▶ _What is required_: For the material below, set down exactly the lines between the one containing "This screenshot has width=1041, height=740." and the last line, both included, leaving every picture out.

▶ _Provided entries_:
☆ ☆ ☆ ☆ ☆ ☆ ☆
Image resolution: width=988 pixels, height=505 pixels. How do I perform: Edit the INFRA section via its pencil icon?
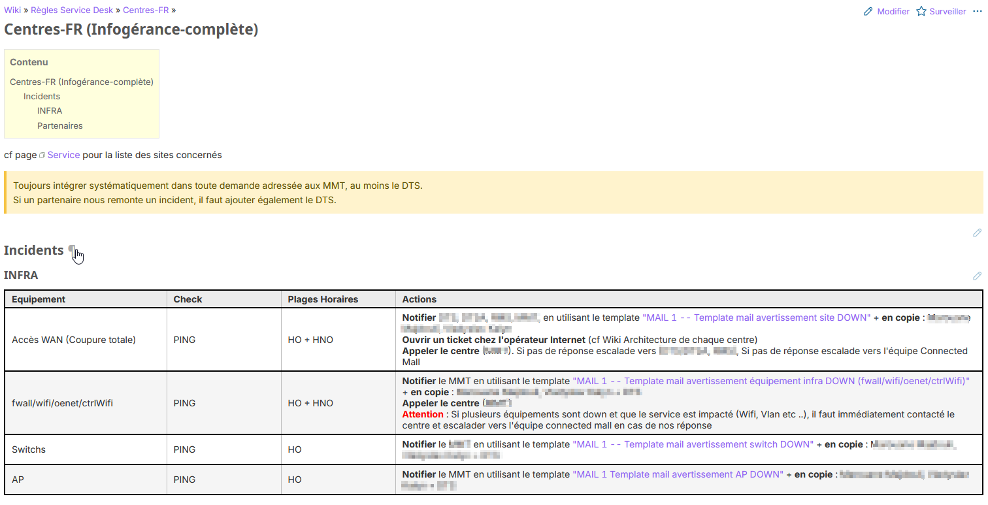(x=977, y=276)
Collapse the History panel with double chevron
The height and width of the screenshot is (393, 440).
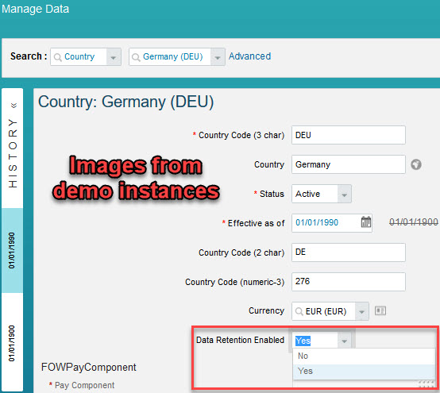14,106
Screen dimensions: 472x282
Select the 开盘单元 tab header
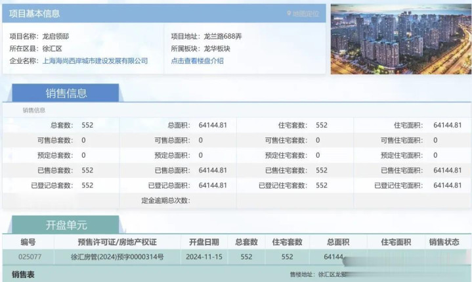(x=65, y=225)
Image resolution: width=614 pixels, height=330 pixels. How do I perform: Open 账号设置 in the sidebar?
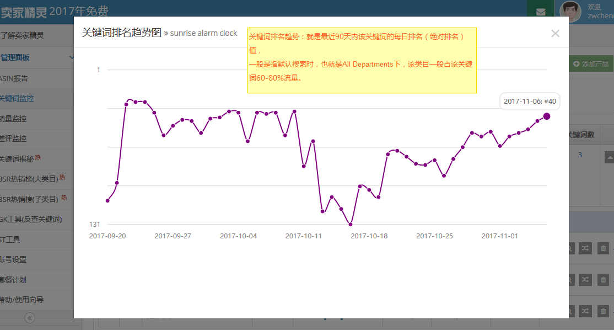click(14, 259)
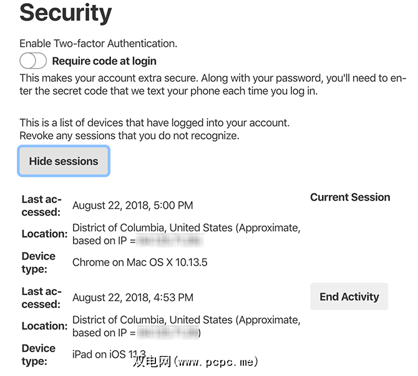
Task: Click the blurred IP of the current session
Action: 170,241
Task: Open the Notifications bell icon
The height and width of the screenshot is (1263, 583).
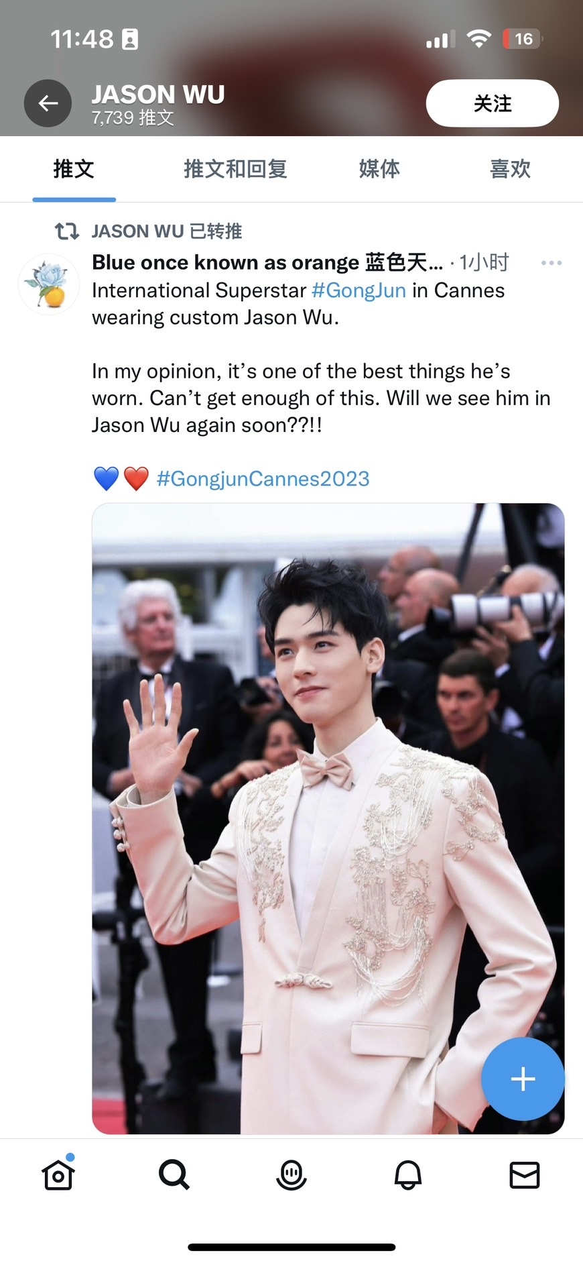Action: 408,1175
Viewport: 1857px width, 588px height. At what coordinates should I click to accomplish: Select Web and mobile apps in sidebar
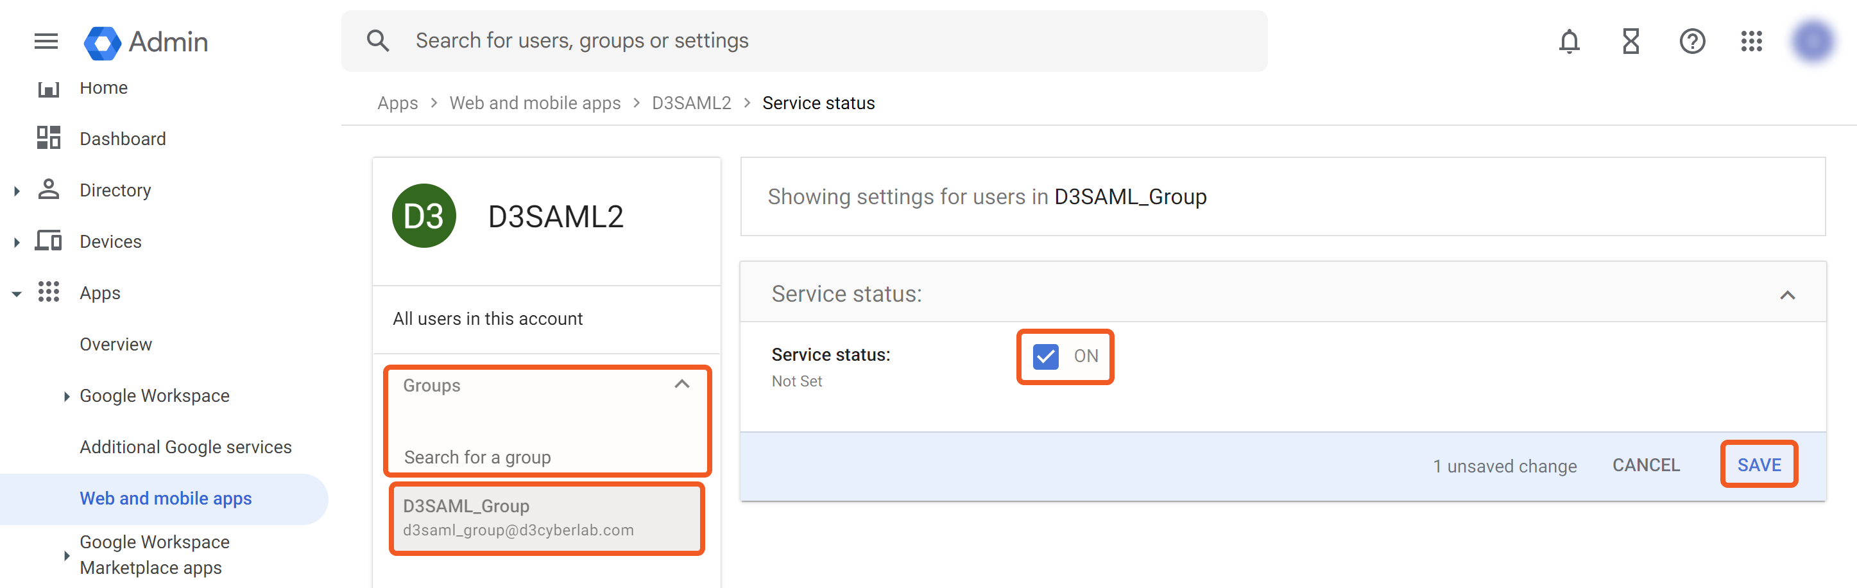click(165, 499)
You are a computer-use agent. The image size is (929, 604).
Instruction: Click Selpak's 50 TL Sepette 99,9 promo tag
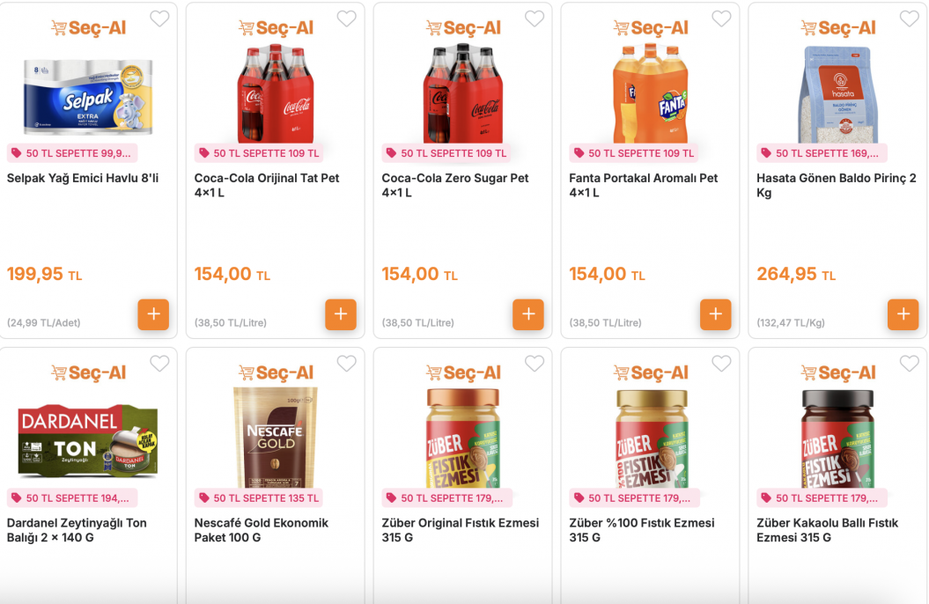tap(71, 153)
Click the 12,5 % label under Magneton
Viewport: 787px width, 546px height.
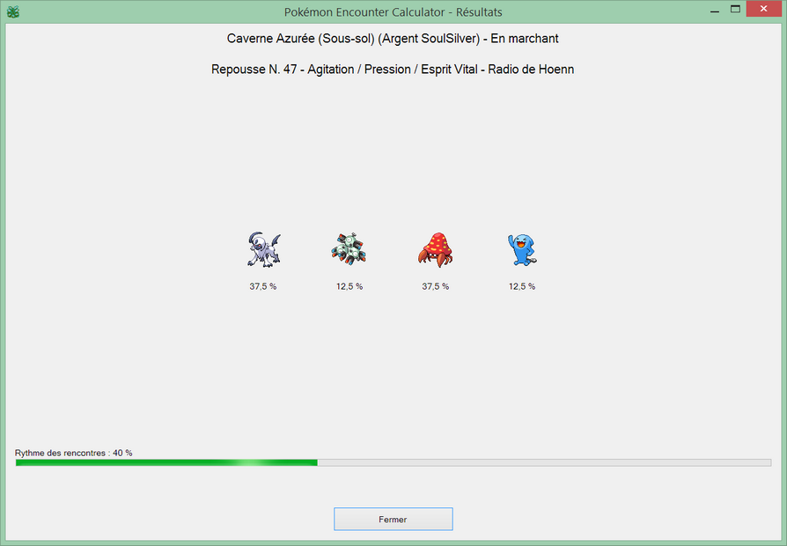[349, 286]
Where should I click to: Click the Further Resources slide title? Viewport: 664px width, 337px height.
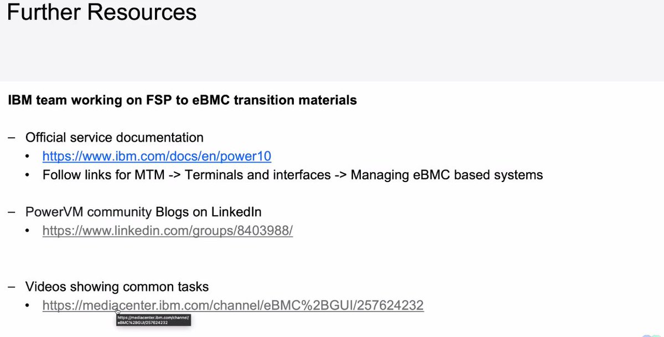click(x=102, y=12)
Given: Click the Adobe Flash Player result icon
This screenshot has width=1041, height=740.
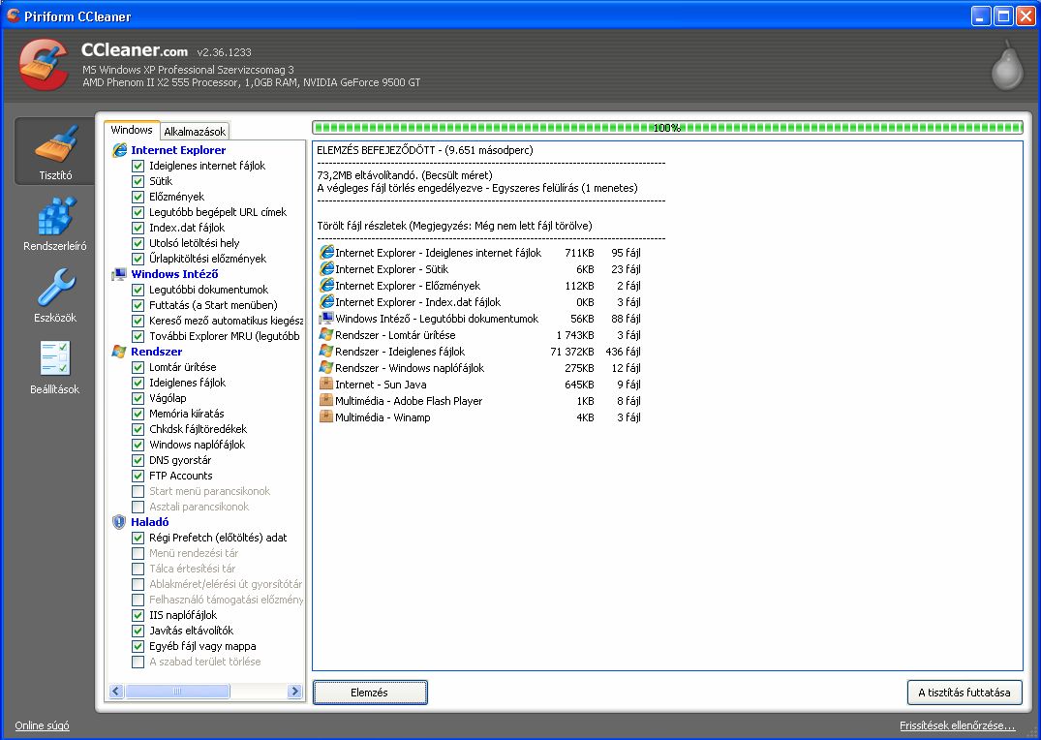Looking at the screenshot, I should [x=327, y=401].
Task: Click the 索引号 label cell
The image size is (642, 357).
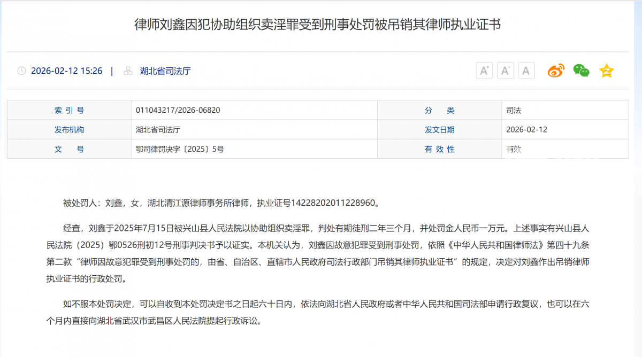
☆ ☆ ☆ ☆ ☆ ☆ ☆
▶ _Task output_:
This screenshot has width=1041, height=740.
Looking at the screenshot, I should [x=327, y=401].
Task: Click the 索引号 label cell
The image size is (642, 357).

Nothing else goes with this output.